Page 1 of 1

unidecode(uniencode()) removes characters??

Posted: Mon Oct 12, 2009 8:23 am
by hliljegren
If I do a:

Code: Select all

put unidecode(uniencode("åäö are som swedish characters", "utf8"))
the result is:

Code: Select all

 are som swedish characters
The swedish characters are stripped from the text! Am I missing something or what?

If I strip the "utf8" part (which converts to UTF-16 if I understand things correctly) everything works fine, but I really need to convert to UTF-8 as my database stores all fields in that format.

Should I file a bug towards runrev or towards my own knowledge? ;)

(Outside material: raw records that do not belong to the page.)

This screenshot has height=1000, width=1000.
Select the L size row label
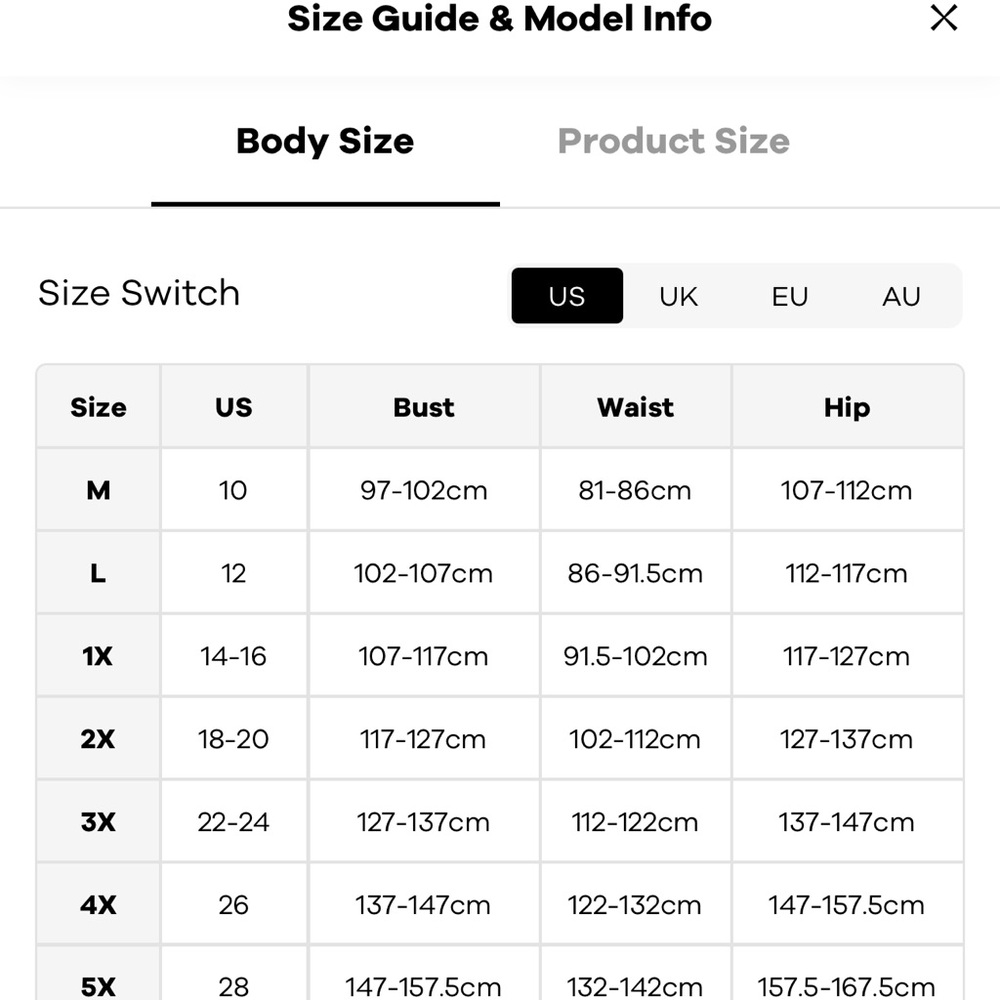click(98, 573)
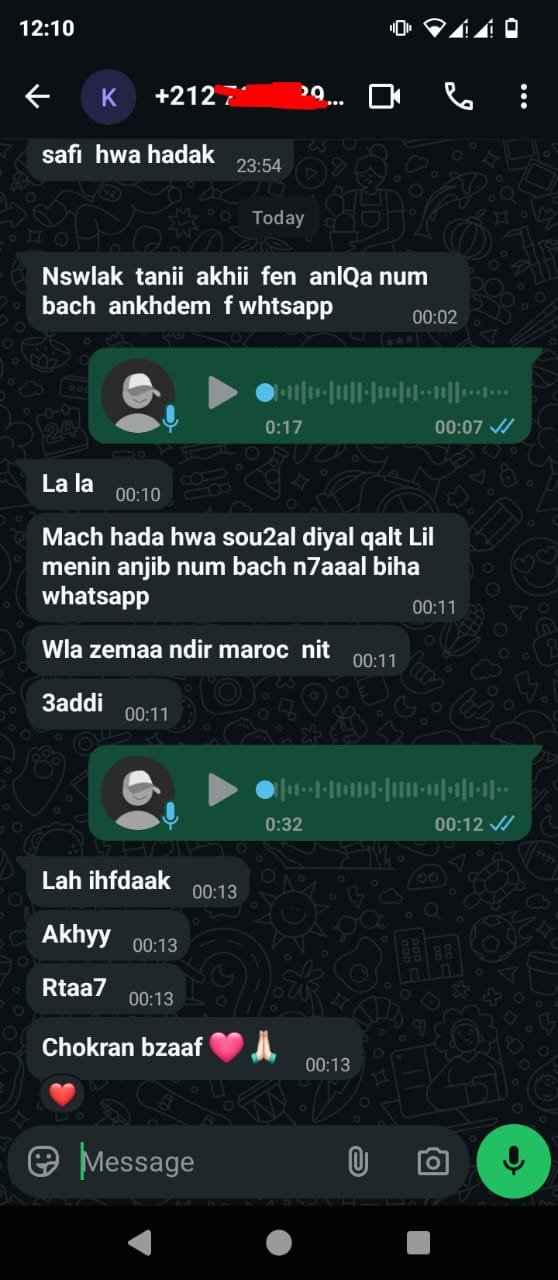Image resolution: width=558 pixels, height=1280 pixels.
Task: Start a voice call with phone icon
Action: 458,96
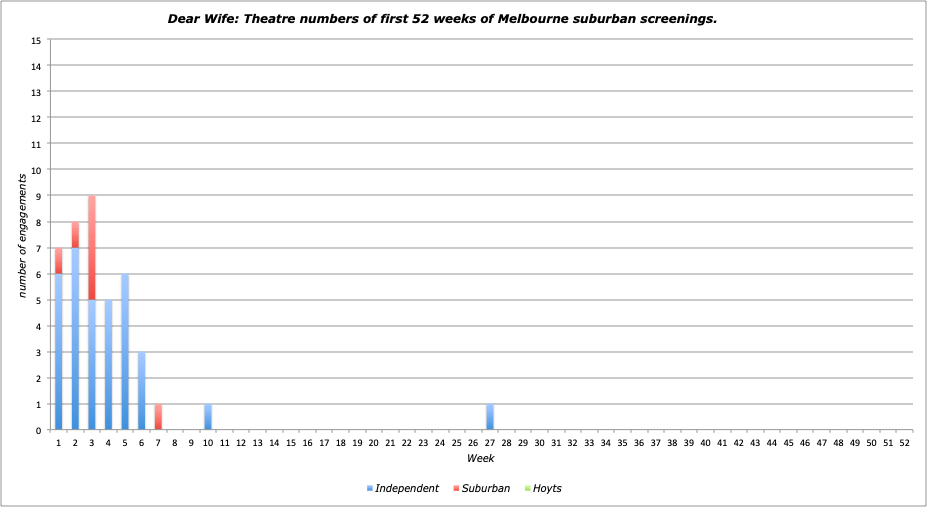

Posted: Mon Oct 12, 2009 10:56 am
by Mark
hliljegren,

Your script should be like this:

// convert to RunRev unicode (UTF16)
put uniencode("åäö") into myUnicode
// show unicode in field
set the unicodeText of fld 1 to myUnicode
// convert to UTF8
put unidecode(myUnicode,"UTF8") into myUTF8

What you get in myUTF8 is binary data. You can't put that into a field, but you can write it to a file, or your database, and tell a text editor to open it as UTF8.

Best regards,

Mark

Posted: Mon Oct 12, 2009 11:07 am
by Mark Smith
I think you need to move the "utf8" declaration into the unidecode call:

Code: Select all

unidecode(uniencode("åäö are som swedish characters"),"UTF8")
The way you had it will translate a string from utf8 to whatever your system's encoding is.

Best,

Mark Smith

Posted: Mon Oct 12, 2009 11:24 am
by hliljegren
Aha! Thanks!

If I understand your last post correct I can't translate a string directly to UTF-8 via uniencode. Instead uniencode ALWAYS translates to UTF-16.

So uniencode(myText, utf8) translates a UTF-8 encoded into UTF-16 and thus to get a string from a field to utf-8 format I need to encode it to UTF-16 and then "decode" it to UTF-8 which I then can send to my MySQL database.

Correct?

Posted: Mon Oct 12, 2009 2:09 pm
by Mark
Hi Mark,

From the docs:
If you don't specify a language, the uniDecode function returns the stringToDecode, with every second byte removed.
As far as I can see, this is independent from any encoding.

Best,

Mark